**Problem**
Reproduce everything from the start of the data down to the line containing "pyautogui.click(x=17, y=341)", renaming "application icon" to "program icon" and changing nothing else.

**Input rows**
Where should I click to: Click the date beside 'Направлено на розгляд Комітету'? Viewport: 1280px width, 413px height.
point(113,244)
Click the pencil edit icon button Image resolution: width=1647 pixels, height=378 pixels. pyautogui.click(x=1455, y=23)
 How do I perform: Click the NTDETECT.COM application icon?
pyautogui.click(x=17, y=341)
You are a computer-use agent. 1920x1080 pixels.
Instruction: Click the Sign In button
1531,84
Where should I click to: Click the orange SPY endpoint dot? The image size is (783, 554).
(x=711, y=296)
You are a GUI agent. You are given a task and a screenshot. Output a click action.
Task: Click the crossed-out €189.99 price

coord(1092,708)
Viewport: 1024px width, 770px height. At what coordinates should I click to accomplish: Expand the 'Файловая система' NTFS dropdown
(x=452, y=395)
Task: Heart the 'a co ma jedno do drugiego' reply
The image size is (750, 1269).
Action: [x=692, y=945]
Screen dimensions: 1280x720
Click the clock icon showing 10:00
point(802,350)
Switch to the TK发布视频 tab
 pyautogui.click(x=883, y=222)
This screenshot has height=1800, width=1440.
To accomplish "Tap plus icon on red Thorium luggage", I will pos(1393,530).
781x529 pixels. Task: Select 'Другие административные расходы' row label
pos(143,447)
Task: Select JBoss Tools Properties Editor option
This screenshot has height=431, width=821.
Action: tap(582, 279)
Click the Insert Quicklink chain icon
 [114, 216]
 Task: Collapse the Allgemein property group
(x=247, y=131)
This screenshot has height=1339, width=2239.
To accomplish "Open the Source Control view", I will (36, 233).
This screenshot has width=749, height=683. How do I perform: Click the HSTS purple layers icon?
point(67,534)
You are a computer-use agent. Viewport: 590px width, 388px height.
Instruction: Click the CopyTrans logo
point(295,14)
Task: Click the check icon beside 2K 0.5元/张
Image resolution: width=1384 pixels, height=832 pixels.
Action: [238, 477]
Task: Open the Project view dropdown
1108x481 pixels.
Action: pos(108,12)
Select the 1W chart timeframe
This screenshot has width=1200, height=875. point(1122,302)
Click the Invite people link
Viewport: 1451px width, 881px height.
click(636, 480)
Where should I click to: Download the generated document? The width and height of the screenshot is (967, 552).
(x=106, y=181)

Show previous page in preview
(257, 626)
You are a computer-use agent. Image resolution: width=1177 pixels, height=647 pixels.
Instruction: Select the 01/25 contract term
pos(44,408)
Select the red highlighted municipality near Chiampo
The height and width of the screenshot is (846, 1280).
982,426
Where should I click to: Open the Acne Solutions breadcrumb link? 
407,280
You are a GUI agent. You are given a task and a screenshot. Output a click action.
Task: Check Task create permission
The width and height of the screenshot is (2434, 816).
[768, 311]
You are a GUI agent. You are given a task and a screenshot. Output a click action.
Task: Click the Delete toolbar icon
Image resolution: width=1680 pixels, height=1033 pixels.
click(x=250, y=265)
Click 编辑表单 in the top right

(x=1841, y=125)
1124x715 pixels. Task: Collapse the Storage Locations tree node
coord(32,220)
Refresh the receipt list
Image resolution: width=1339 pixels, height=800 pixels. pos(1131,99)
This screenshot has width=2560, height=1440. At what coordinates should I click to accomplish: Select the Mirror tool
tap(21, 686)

**Task response**
Where should I click to: Click the date beside 'Направлено на розгляд Комітету'? Viewport: 1280px width, 413px height.
point(113,244)
Click the pencil edit icon button Image resolution: width=1647 pixels, height=378 pixels. pyautogui.click(x=1455, y=23)
 How do I perform: Click the NTDETECT.COM program icon?
pyautogui.click(x=17, y=341)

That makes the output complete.